DESCRIPTION OF THE TASK:
The data below needs to be returned exactly, line for line.

┌──

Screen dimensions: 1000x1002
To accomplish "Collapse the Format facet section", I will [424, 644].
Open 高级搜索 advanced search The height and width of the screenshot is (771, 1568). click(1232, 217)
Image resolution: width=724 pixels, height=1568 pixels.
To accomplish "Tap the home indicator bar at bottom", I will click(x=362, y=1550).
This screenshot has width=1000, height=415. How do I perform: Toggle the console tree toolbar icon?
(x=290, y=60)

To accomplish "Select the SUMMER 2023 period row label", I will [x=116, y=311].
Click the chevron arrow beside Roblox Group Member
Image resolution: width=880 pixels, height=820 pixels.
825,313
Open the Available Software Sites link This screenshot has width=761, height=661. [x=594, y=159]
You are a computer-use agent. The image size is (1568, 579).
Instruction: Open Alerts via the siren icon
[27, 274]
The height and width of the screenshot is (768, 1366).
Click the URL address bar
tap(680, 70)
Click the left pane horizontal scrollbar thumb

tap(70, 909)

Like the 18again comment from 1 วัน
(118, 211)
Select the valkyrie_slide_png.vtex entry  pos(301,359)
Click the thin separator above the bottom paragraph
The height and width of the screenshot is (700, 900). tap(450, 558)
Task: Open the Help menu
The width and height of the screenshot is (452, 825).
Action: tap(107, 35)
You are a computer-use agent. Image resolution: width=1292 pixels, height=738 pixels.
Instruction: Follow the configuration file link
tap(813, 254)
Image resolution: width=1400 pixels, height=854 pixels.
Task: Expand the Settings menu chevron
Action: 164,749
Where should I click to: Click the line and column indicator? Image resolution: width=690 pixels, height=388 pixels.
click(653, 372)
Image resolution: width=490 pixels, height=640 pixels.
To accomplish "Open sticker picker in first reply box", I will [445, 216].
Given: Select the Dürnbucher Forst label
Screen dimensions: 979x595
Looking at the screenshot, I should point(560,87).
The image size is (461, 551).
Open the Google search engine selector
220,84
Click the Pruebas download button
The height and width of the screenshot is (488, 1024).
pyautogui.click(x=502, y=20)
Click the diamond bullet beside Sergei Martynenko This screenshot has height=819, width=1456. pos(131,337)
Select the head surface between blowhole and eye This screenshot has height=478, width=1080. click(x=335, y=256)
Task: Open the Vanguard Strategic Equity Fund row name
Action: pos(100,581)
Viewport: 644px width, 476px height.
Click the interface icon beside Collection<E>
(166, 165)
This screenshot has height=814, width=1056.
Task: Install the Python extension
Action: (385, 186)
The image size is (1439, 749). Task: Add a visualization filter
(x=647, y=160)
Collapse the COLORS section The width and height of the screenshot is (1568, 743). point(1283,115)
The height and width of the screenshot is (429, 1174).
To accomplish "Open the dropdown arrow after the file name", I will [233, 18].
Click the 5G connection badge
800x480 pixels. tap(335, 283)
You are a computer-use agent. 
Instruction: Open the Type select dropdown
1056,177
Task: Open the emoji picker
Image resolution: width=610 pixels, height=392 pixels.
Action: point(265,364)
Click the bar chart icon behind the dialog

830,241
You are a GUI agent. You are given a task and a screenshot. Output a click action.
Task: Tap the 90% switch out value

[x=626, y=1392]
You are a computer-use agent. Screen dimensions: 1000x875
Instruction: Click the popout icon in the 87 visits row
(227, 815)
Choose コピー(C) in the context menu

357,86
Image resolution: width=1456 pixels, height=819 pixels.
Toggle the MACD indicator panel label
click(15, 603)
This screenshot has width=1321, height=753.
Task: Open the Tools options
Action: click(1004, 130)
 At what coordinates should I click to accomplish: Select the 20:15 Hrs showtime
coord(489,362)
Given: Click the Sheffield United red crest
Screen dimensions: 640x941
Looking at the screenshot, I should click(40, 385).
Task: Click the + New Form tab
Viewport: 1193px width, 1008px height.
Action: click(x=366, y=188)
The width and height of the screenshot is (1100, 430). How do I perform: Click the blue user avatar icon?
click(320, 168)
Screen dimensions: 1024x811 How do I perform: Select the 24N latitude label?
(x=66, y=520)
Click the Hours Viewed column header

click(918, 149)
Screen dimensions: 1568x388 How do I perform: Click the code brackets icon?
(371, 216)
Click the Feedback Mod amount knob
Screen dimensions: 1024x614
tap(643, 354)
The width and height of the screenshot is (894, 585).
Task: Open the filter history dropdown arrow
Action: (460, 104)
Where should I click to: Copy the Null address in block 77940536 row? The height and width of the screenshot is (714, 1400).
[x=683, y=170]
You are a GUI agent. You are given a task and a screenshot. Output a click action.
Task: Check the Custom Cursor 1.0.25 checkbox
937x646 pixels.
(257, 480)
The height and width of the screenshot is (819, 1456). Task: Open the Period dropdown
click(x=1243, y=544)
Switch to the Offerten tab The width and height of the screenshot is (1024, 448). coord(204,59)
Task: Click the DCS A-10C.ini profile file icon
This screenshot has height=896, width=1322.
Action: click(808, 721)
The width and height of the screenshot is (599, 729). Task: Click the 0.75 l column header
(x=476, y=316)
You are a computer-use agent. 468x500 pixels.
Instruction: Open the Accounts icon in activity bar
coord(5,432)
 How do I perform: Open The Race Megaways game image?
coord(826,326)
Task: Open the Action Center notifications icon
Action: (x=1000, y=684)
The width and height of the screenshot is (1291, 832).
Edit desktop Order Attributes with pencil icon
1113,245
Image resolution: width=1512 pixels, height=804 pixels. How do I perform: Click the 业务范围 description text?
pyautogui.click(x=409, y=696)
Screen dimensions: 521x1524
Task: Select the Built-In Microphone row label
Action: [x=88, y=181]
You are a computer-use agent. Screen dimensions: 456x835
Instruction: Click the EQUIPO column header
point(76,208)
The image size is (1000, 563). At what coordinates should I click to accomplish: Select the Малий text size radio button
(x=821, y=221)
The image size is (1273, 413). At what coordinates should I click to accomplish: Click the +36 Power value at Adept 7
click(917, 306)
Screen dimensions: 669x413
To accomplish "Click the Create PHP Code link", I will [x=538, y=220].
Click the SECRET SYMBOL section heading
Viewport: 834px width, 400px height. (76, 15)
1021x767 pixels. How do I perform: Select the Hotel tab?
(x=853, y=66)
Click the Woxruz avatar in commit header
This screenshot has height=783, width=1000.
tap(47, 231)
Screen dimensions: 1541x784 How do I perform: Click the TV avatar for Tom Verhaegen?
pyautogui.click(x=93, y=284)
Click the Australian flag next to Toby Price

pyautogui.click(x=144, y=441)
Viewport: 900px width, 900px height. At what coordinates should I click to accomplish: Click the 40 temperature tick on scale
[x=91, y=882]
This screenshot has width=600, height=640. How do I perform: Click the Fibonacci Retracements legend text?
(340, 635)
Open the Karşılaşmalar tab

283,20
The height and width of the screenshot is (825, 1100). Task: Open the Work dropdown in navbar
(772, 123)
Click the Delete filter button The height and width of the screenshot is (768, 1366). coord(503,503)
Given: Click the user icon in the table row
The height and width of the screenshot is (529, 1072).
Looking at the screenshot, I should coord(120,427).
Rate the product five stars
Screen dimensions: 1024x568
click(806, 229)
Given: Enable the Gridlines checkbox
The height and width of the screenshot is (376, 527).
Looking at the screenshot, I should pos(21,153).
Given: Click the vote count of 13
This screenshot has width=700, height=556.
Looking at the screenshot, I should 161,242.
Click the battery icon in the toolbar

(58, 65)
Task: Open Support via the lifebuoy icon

└──

COMPLETED TASK:
Screen dimensions: 1000x1002
To accomplish "Collapse the Format facet section", I will [424, 644].
Open 高级搜索 advanced search The height and width of the screenshot is (771, 1568). click(1232, 217)
Image resolution: width=724 pixels, height=1568 pixels.
To accomplish "Tap the home indicator bar at bottom", I will click(x=362, y=1550).
This screenshot has width=1000, height=415. How do I perform: Toggle the console tree toolbar icon?
(x=290, y=60)

To accomplish "Select the SUMMER 2023 period row label", I will [x=116, y=311].
Click the chevron arrow beside Roblox Group Member
Image resolution: width=880 pixels, height=820 pixels.
825,313
Open the Available Software Sites link This screenshot has width=761, height=661. [x=594, y=159]
You are a computer-use agent. The image size is (1568, 579).
Instruction: Open Alerts via the siren icon
[27, 274]
The height and width of the screenshot is (768, 1366).
Click the URL address bar
tap(680, 70)
Click the left pane horizontal scrollbar thumb

tap(70, 909)

Like the 18again comment from 1 วัน
(118, 211)
Select the valkyrie_slide_png.vtex entry  pos(301,359)
Click the thin separator above the bottom paragraph
The height and width of the screenshot is (700, 900). tap(450, 558)
Task: Open the Help menu
The width and height of the screenshot is (452, 825).
Action: tap(107, 35)
You are a computer-use agent. Image resolution: width=1292 pixels, height=738 pixels.
Instruction: Follow the configuration file link
tap(813, 254)
Image resolution: width=1400 pixels, height=854 pixels.
Task: Expand the Settings menu chevron
Action: 164,749
Where should I click to: Click the line and column indicator? Image resolution: width=690 pixels, height=388 pixels.
click(653, 372)
Image resolution: width=490 pixels, height=640 pixels.
To accomplish "Open sticker picker in first reply box", I will [445, 216].
Given: Select the Dürnbucher Forst label
Screen dimensions: 979x595
Looking at the screenshot, I should point(560,87).
The image size is (461, 551).
Open the Google search engine selector
220,84
Click the Pruebas download button
The height and width of the screenshot is (488, 1024).
pyautogui.click(x=502, y=20)
Click the diamond bullet beside Sergei Martynenko This screenshot has height=819, width=1456. pos(131,337)
Select the head surface between blowhole and eye This screenshot has height=478, width=1080. click(x=335, y=256)
Task: Open the Vanguard Strategic Equity Fund row name
Action: pos(100,581)
Viewport: 644px width, 476px height.
Click the interface icon beside Collection<E>
(166, 165)
This screenshot has height=814, width=1056.
Task: Install the Python extension
Action: (385, 186)
The image size is (1439, 749). Task: Add a visualization filter
(x=647, y=160)
Collapse the COLORS section The width and height of the screenshot is (1568, 743). point(1283,115)
The height and width of the screenshot is (429, 1174).
To accomplish "Open the dropdown arrow after the file name", I will [233, 18].
Click the 5G connection badge
800x480 pixels. tap(335, 283)
You are a computer-use agent. 
Instruction: Open the Type select dropdown
1056,177
Task: Open the emoji picker
Image resolution: width=610 pixels, height=392 pixels.
Action: point(265,364)
Click the bar chart icon behind the dialog

830,241
You are a GUI agent. You are given a task and a screenshot. Output a click action.
Task: Tap the 90% switch out value

[x=626, y=1392]
You are a computer-use agent. Screen dimensions: 1000x875
Instruction: Click the popout icon in the 87 visits row
(227, 815)
Choose コピー(C) in the context menu

357,86
Image resolution: width=1456 pixels, height=819 pixels.
Toggle the MACD indicator panel label
click(15, 603)
This screenshot has width=1321, height=753.
Task: Open the Tools options
Action: click(1004, 130)
 At what coordinates should I click to accomplish: Select the 20:15 Hrs showtime
coord(489,362)
Given: Click the Sheffield United red crest
Screen dimensions: 640x941
Looking at the screenshot, I should click(40, 385).
Task: Click the + New Form tab
Viewport: 1193px width, 1008px height.
Action: click(x=366, y=188)
The width and height of the screenshot is (1100, 430). How do I perform: Click the blue user avatar icon?
click(320, 168)
Screen dimensions: 1024x811 How do I perform: Select the 24N latitude label?
(x=66, y=520)
Click the Hours Viewed column header

click(918, 149)
Screen dimensions: 1568x388 How do I perform: Click the code brackets icon?
(371, 216)
Click the Feedback Mod amount knob
Screen dimensions: 1024x614
tap(643, 354)
The width and height of the screenshot is (894, 585).
Task: Open the filter history dropdown arrow
Action: (460, 104)
Where should I click to: Copy the Null address in block 77940536 row? The height and width of the screenshot is (714, 1400).
[x=683, y=170]
You are a GUI agent. You are given a task and a screenshot. Output a click action.
Task: Check the Custom Cursor 1.0.25 checkbox
937x646 pixels.
(257, 480)
The height and width of the screenshot is (819, 1456). Task: Open the Period dropdown
click(x=1243, y=544)
Switch to the Offerten tab The width and height of the screenshot is (1024, 448). coord(204,59)
Task: Click the DCS A-10C.ini profile file icon
This screenshot has height=896, width=1322.
Action: click(808, 721)
The width and height of the screenshot is (599, 729). Task: Click the 0.75 l column header
(x=476, y=316)
You are a computer-use agent. 468x500 pixels.
Instruction: Open the Accounts icon in activity bar
coord(5,432)
 How do I perform: Open The Race Megaways game image?
coord(826,326)
Task: Open the Action Center notifications icon
Action: (x=1000, y=684)
The width and height of the screenshot is (1291, 832).
Edit desktop Order Attributes with pencil icon
1113,245
Image resolution: width=1512 pixels, height=804 pixels. How do I perform: Click the 业务范围 description text?
pyautogui.click(x=409, y=696)
Screen dimensions: 521x1524
Task: Select the Built-In Microphone row label
Action: [x=88, y=181]
You are a computer-use agent. Screen dimensions: 456x835
Instruction: Click the EQUIPO column header
point(76,208)
The image size is (1000, 563). At what coordinates should I click to accomplish: Select the Малий text size radio button
(x=821, y=221)
The image size is (1273, 413). At what coordinates should I click to accomplish: Click the +36 Power value at Adept 7
click(917, 306)
Screen dimensions: 669x413
To accomplish "Click the Create PHP Code link", I will [x=538, y=220].
Click the SECRET SYMBOL section heading
Viewport: 834px width, 400px height. (76, 15)
1021x767 pixels. How do I perform: Select the Hotel tab?
(x=853, y=66)
Click the Woxruz avatar in commit header
This screenshot has height=783, width=1000.
tap(47, 231)
Screen dimensions: 1541x784 How do I perform: Click the TV avatar for Tom Verhaegen?
pyautogui.click(x=93, y=284)
Click the Australian flag next to Toby Price

pyautogui.click(x=144, y=441)
Viewport: 900px width, 900px height. At what coordinates should I click to accomplish: Click the 40 temperature tick on scale
[x=91, y=882]
This screenshot has width=600, height=640. How do I perform: Click the Fibonacci Retracements legend text?
(340, 635)
Open the Karşılaşmalar tab

283,20
The height and width of the screenshot is (825, 1100). Task: Open the Work dropdown in navbar
(772, 123)
Click the Delete filter button The height and width of the screenshot is (768, 1366). coord(503,503)
Given: Click the user icon in the table row
The height and width of the screenshot is (529, 1072).
Looking at the screenshot, I should coord(120,427).
Rate the product five stars
Screen dimensions: 1024x568
click(806, 229)
Given: Enable the Gridlines checkbox
The height and width of the screenshot is (376, 527).
Looking at the screenshot, I should pos(21,153).
Given: Click the vote count of 13
This screenshot has width=700, height=556.
Looking at the screenshot, I should 161,242.
Click the battery icon in the toolbar

(58, 65)
Task: Open Support via the lifebuoy icon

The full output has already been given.